Intronic variants can abrogate a BP site or activate a pseudoexon
Only a limited number of variants in hereditary cancer genes have been reported to cause aberrant splicing through the alteration of BP sites (Table 5). Of these, experimental validation of BP abrogation has been conducted for only two XPC variants detected in patients with xeroderma pigmentosum, a condition that increases the risk of skin cancers: LRG_472t1:c.413-24A>G resulted in partial skipping of exon 4 skipping in patient-derived mRNA (Khan et al., 2004); and LRG_472t1:c.413-9T>A, located within the acceptor motif but also annotated as a BP site variant, was found to lead to complete exon 4 skipping (Khan et al., 2004). The -9 and -24 nucleotides in intron 3 of XPC were subsequently shown to be functional BP sites necessary for the efficient and accurate splicing ofXPC pre-mRNA using U2 small nuclear ribonucleoprotein-BP interaction assays (Khan et al., 2010). Two substitutions predicted to alter a BP motif within the RB1 gene, identified in patients with retinoblastoma, result in the skipping of a downstream exon (Houdayer et al., 2008; K. Zhang et al., 2008). Similarly, a substitution at the -18 nucleotide upstream of exon 5 in BRCA1(LRG_292t1:c.135-18T>G) resulted in a three-fold increase of the Δ5 transcript isoform in an analysis of mRNA from a hereditary breast and ovarian cancer patient (Wappenschmidt et al., 2012). This variant was not captured by in silico prediction methods but it is within the -18 to -44 nucleotide window of high-confidence annotated BPs (Signal, Gloss, Dinger, & Mercer, 2018). Nine other variants within the BP window in BRCA1 , MLH1 and RAD51C have been reported to lead to exon skipping (Leman et al., 2020).

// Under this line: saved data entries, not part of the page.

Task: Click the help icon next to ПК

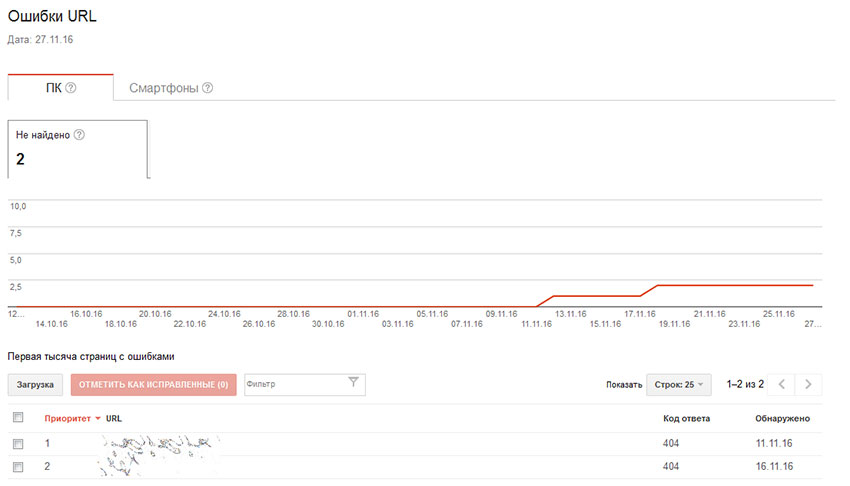Action: pos(71,88)
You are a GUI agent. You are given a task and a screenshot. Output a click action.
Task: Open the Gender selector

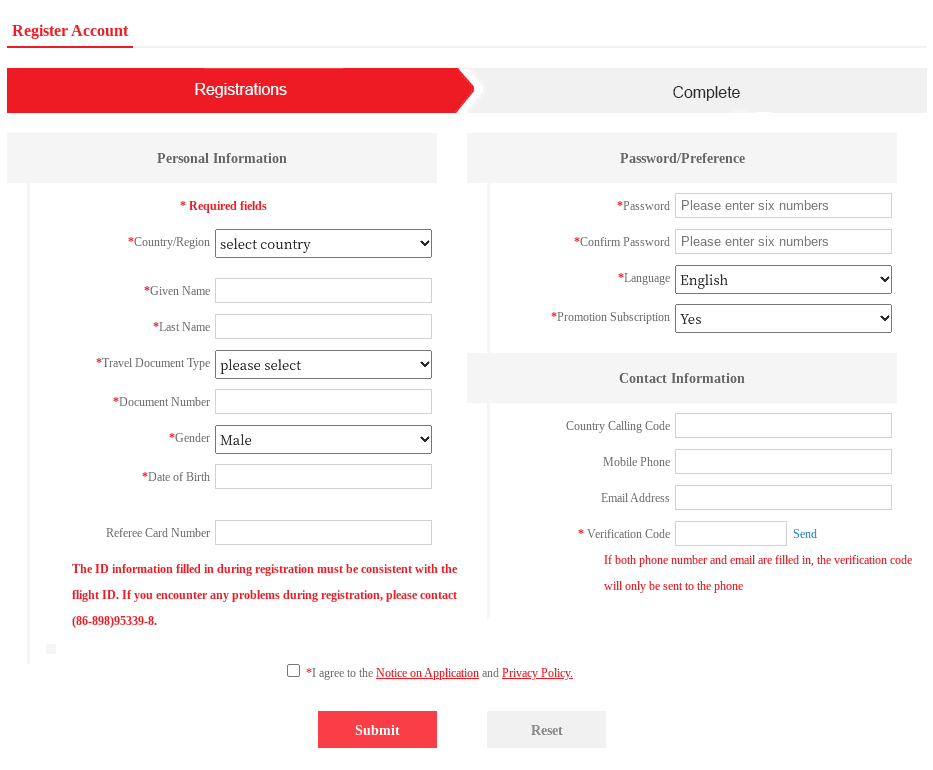click(323, 440)
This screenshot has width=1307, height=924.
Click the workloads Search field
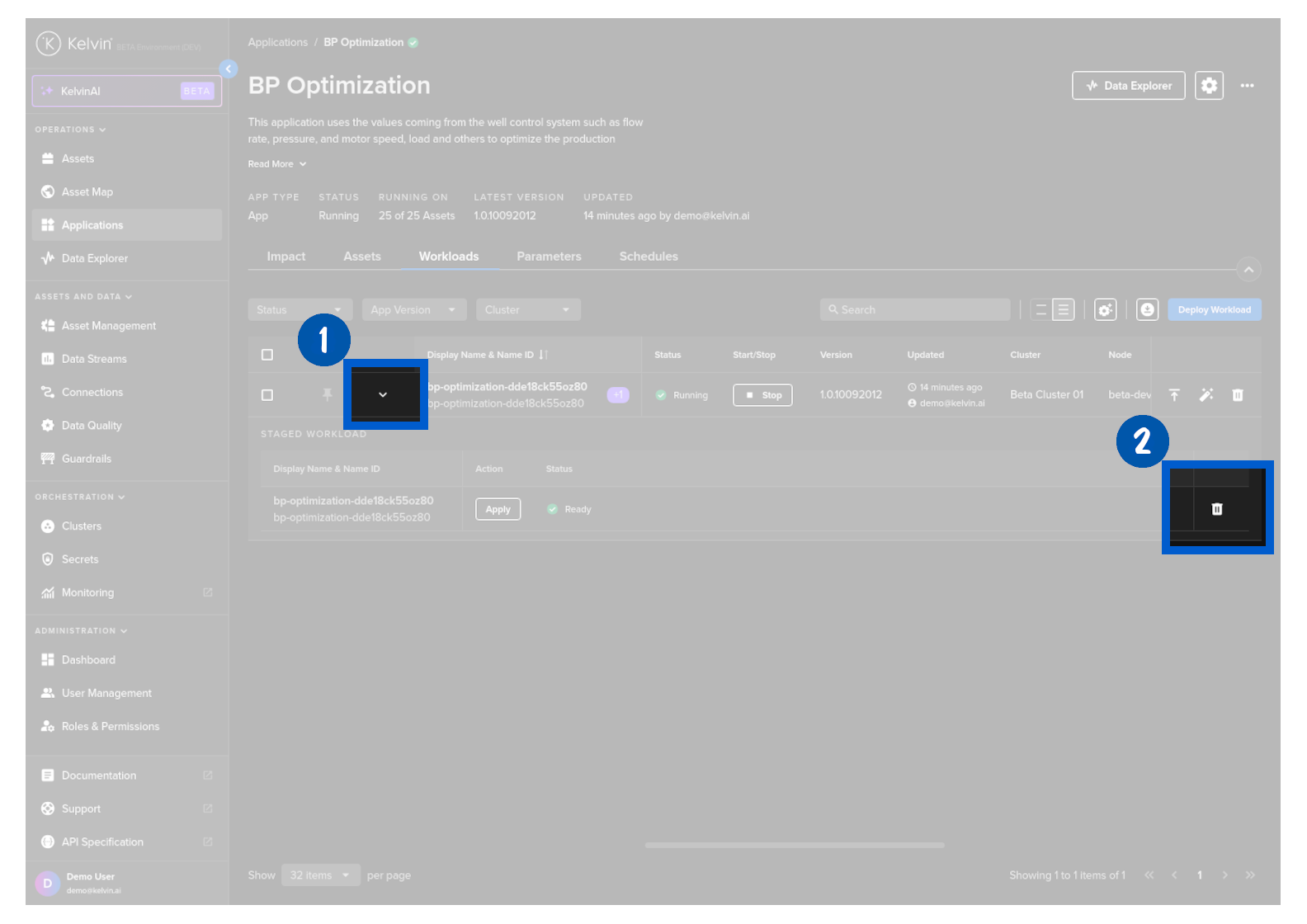[915, 310]
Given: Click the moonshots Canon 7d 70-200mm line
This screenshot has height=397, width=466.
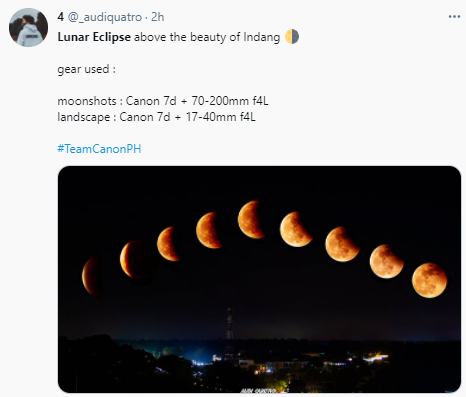Looking at the screenshot, I should pyautogui.click(x=163, y=101).
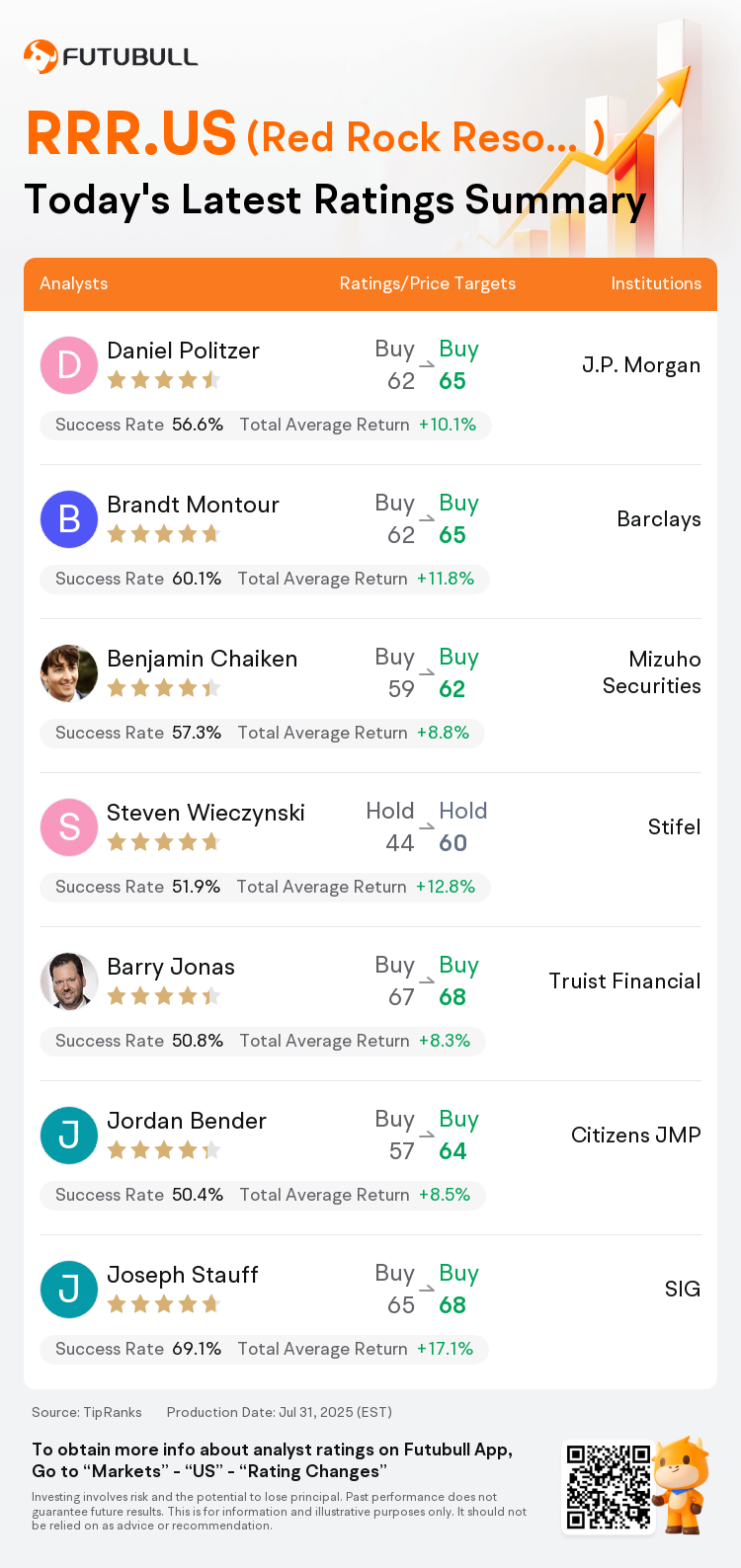The width and height of the screenshot is (741, 1568).
Task: Click the RRR.US ticker title
Action: [x=131, y=134]
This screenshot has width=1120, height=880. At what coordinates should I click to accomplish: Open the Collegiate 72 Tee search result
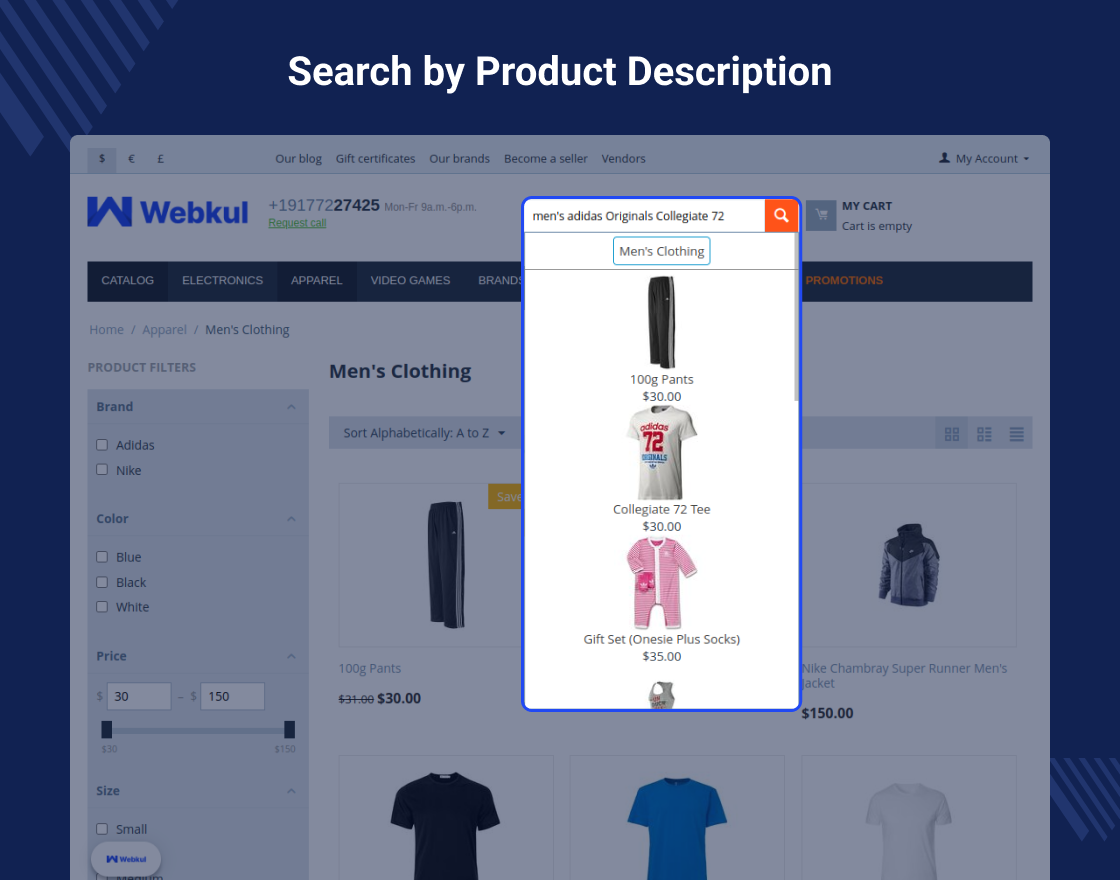coord(661,509)
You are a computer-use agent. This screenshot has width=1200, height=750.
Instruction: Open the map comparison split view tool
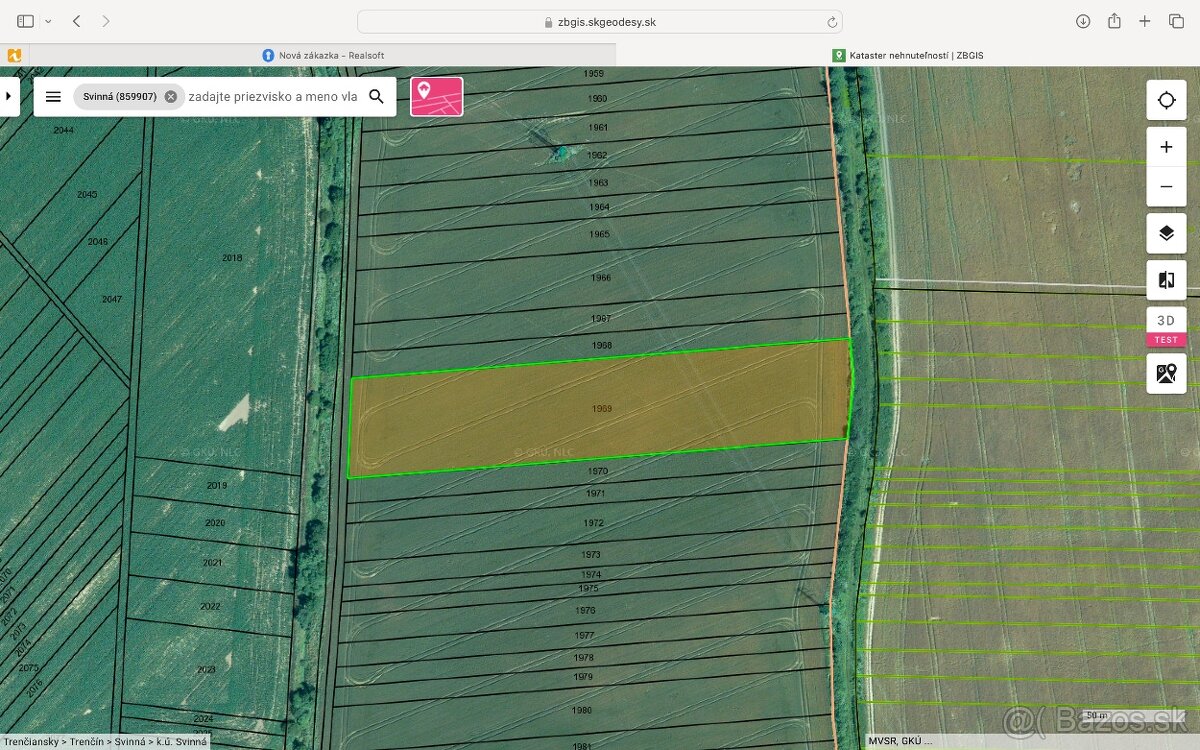click(x=1166, y=280)
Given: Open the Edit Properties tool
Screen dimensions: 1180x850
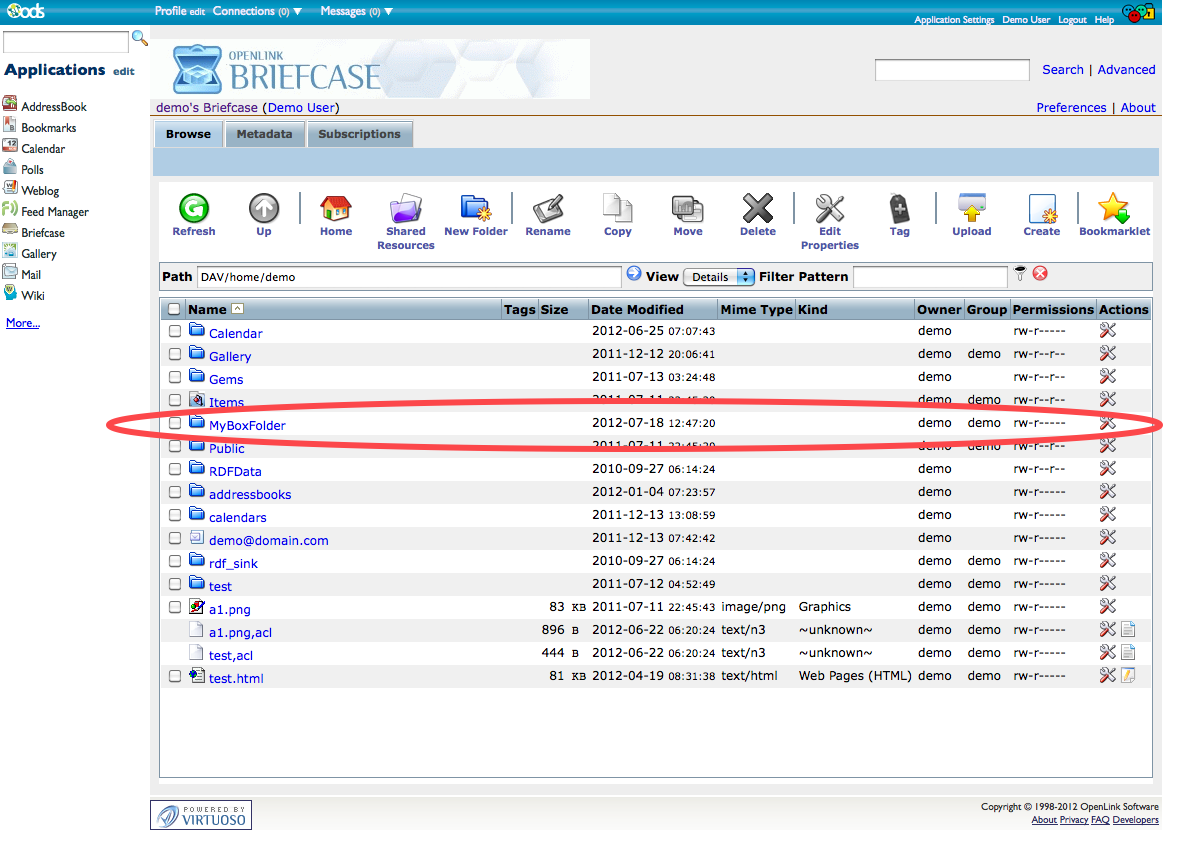Looking at the screenshot, I should click(x=829, y=209).
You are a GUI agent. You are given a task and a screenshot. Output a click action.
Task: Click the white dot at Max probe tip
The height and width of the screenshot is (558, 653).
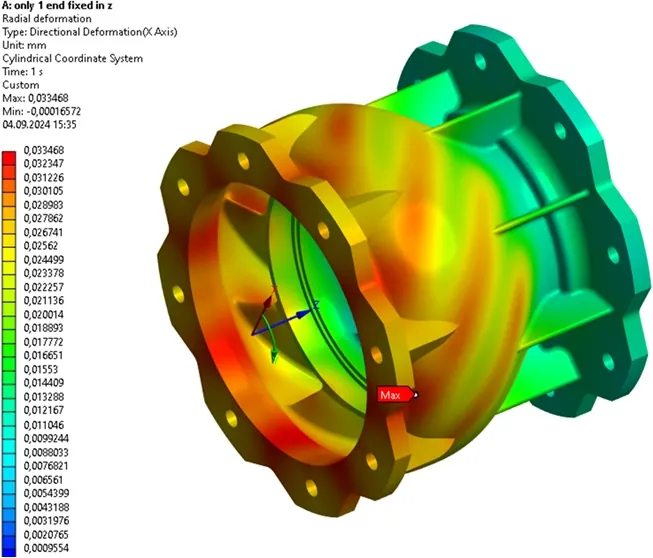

Pseudoexon-activating variants have been documented mostly in rare monogenic disorders, but several examples have also been reported in genes causing hereditary cancer syndromes (Vaz-Drago et al., 2017). To date, there are at least 13 documented pseudoexon-activating variants in hereditary cancer genes (Table 5): 12 are single nucleotide variants that create a new 5’ splice site or strengthen an existing cryptic 5’ splice site, and the other is a 4-bp deletion that introduces an intron-splicing processing element.